## begin Available data

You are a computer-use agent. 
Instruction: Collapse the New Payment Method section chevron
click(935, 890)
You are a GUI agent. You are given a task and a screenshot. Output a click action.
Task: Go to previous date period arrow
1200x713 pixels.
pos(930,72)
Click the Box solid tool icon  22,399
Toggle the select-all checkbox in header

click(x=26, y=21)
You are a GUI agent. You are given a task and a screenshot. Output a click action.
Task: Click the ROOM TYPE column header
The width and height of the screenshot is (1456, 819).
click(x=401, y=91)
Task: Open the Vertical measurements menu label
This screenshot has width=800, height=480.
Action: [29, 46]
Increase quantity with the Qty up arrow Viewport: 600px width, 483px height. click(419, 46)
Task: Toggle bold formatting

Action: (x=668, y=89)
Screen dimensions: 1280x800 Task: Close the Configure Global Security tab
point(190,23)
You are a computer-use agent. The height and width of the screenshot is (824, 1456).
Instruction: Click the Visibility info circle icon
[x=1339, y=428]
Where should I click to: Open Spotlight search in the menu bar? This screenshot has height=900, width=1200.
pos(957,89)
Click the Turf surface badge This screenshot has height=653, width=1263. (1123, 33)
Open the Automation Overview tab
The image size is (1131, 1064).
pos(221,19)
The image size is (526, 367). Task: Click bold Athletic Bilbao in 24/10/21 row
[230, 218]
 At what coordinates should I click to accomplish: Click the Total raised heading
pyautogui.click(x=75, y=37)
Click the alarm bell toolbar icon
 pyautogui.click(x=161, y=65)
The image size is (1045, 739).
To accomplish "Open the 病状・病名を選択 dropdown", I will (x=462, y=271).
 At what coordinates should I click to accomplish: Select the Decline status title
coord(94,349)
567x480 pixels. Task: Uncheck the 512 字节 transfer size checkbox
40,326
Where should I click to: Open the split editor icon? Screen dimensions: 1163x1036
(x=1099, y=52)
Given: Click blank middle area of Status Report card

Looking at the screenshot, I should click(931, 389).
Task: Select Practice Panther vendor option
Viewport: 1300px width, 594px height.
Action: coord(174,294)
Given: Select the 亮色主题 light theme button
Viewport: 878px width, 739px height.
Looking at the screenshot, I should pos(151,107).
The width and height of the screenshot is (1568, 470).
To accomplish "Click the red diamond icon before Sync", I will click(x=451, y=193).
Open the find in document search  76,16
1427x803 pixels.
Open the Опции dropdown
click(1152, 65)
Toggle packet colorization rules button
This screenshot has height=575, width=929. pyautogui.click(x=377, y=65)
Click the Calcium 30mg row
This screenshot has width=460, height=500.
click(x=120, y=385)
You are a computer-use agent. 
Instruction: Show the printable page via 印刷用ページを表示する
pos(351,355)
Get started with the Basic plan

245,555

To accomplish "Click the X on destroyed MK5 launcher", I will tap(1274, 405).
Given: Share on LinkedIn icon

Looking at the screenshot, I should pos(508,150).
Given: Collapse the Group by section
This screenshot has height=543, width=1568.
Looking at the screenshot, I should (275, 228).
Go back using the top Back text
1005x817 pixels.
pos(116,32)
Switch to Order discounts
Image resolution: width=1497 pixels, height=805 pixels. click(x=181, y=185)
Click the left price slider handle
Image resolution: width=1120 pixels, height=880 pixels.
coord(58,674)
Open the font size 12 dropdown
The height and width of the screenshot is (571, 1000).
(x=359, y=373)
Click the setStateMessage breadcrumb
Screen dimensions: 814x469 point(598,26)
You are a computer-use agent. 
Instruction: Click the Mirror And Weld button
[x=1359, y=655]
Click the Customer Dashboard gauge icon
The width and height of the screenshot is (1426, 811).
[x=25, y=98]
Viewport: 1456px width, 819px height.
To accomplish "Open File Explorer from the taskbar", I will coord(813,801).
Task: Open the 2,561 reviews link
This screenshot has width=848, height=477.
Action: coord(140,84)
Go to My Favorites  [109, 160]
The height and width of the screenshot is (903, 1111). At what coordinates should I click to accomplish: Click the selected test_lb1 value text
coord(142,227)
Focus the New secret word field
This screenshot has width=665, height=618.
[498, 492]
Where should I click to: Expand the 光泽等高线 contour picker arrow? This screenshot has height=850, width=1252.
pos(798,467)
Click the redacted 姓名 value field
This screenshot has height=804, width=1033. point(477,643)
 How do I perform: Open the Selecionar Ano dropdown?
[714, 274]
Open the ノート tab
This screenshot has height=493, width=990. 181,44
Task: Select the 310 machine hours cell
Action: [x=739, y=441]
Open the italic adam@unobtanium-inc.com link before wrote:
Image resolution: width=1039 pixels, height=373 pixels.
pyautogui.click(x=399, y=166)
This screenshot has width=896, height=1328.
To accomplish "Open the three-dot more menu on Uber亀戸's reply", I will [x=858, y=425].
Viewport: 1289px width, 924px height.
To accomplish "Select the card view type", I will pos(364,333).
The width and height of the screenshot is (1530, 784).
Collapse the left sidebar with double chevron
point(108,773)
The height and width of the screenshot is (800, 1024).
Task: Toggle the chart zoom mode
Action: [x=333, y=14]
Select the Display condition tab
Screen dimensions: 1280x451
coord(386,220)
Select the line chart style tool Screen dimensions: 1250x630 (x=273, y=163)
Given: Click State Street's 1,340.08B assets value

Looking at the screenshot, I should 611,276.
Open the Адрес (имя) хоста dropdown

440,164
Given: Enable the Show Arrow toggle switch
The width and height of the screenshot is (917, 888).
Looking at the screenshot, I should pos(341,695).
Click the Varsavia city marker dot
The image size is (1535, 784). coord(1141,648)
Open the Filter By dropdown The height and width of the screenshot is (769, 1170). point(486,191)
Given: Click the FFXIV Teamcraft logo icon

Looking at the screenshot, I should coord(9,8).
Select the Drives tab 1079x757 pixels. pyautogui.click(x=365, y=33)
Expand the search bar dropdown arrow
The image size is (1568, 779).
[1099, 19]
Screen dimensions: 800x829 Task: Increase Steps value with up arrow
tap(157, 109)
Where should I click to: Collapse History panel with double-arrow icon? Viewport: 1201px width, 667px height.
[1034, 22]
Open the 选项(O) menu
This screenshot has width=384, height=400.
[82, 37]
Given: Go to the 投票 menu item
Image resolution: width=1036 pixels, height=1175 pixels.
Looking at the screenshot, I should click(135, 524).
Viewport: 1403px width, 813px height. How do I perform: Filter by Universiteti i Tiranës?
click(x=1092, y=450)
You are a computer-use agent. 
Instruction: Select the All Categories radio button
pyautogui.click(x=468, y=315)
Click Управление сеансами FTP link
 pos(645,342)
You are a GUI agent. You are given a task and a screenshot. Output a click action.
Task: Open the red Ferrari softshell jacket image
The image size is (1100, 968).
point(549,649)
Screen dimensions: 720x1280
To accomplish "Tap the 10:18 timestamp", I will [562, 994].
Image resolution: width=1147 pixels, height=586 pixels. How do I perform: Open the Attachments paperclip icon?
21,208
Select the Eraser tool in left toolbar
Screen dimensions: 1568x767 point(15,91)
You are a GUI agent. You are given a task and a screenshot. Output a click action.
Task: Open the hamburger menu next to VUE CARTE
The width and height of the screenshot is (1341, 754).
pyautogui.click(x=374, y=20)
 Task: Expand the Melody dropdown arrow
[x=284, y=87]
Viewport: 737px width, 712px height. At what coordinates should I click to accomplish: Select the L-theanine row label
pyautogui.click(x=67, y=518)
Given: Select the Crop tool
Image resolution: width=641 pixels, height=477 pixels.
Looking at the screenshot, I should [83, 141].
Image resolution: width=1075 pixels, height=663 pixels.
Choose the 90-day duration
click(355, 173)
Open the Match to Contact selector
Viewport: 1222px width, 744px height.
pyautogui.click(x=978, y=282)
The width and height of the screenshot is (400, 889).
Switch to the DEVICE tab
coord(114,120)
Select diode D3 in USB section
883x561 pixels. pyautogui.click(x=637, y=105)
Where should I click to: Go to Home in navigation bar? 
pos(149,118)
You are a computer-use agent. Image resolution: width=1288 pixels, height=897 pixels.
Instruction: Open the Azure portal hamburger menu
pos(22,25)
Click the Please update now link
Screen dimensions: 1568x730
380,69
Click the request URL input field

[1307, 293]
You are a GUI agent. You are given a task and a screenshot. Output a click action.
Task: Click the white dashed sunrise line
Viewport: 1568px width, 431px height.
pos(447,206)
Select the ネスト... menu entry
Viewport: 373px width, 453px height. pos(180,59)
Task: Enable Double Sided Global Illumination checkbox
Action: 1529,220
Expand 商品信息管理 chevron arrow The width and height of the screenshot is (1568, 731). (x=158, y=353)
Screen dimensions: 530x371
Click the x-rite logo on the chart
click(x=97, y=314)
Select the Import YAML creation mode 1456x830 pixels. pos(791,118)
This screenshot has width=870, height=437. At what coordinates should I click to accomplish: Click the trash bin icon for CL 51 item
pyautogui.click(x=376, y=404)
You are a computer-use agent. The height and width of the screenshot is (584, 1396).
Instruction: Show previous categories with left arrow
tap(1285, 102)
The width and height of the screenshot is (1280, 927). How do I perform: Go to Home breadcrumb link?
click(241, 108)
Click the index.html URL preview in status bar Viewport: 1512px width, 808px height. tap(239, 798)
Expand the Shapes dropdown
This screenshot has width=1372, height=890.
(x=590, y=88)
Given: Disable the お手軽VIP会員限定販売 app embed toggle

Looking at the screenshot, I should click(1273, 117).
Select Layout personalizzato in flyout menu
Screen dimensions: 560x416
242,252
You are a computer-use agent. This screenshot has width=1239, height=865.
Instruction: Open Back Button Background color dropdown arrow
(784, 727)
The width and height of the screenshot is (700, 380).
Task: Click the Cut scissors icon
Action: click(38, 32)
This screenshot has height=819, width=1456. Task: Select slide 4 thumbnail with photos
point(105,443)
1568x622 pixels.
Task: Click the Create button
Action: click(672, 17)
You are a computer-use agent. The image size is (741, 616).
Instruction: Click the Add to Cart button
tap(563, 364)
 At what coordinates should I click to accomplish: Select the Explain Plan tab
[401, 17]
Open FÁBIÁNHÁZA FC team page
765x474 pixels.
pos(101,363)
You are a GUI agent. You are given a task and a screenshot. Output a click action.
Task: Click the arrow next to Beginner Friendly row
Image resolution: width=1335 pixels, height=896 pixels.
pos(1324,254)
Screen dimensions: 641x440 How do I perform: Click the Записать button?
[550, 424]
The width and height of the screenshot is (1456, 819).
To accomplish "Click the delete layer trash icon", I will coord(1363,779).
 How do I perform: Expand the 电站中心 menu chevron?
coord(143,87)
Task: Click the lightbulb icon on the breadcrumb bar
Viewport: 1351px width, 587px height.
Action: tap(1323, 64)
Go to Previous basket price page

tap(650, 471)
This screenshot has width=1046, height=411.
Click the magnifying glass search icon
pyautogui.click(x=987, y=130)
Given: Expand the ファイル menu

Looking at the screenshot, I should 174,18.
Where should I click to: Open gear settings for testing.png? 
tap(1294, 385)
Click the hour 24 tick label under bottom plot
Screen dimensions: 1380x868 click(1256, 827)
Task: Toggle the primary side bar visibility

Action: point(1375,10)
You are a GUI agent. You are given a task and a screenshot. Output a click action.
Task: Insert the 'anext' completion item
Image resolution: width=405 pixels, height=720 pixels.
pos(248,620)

## end Available data

[Aim of the exercise]: Please rewrite the items from the line containing "Click Управление сеансами FTP link" through the line containing "pos(149,118)", inclusive, swapping "Eraser" for "Brush" and leaving everything else unchanged.

[Task response]:
Click Управление сеансами FTP link
 pos(645,342)
You are a GUI agent. You are given a task and a screenshot. Output a click action.
Task: Open the red Ferrari softshell jacket image
The image size is (1100, 968).
point(549,649)
Screen dimensions: 720x1280
To accomplish "Tap the 10:18 timestamp", I will [562, 994].
Image resolution: width=1147 pixels, height=586 pixels. How do I perform: Open the Attachments paperclip icon?
21,208
Select the Brush tool in left toolbar
Screen dimensions: 1568x767 point(15,91)
You are a GUI agent. You are given a task and a screenshot. Output a click action.
Task: Open the hamburger menu next to VUE CARTE
The width and height of the screenshot is (1341, 754).
pyautogui.click(x=374, y=20)
 Task: Expand the Melody dropdown arrow
[x=284, y=87]
Viewport: 737px width, 712px height. At what coordinates should I click to accomplish: Select the L-theanine row label
pyautogui.click(x=67, y=518)
Given: Select the Crop tool
Image resolution: width=641 pixels, height=477 pixels.
Looking at the screenshot, I should [83, 141].
Image resolution: width=1075 pixels, height=663 pixels.
Choose the 90-day duration
click(355, 173)
Open the Match to Contact selector
Viewport: 1222px width, 744px height.
pyautogui.click(x=978, y=282)
The width and height of the screenshot is (400, 889).
Switch to the DEVICE tab
coord(114,120)
Select diode D3 in USB section
883x561 pixels. pyautogui.click(x=637, y=105)
Where should I click to: Go to Home in navigation bar? 
pos(149,118)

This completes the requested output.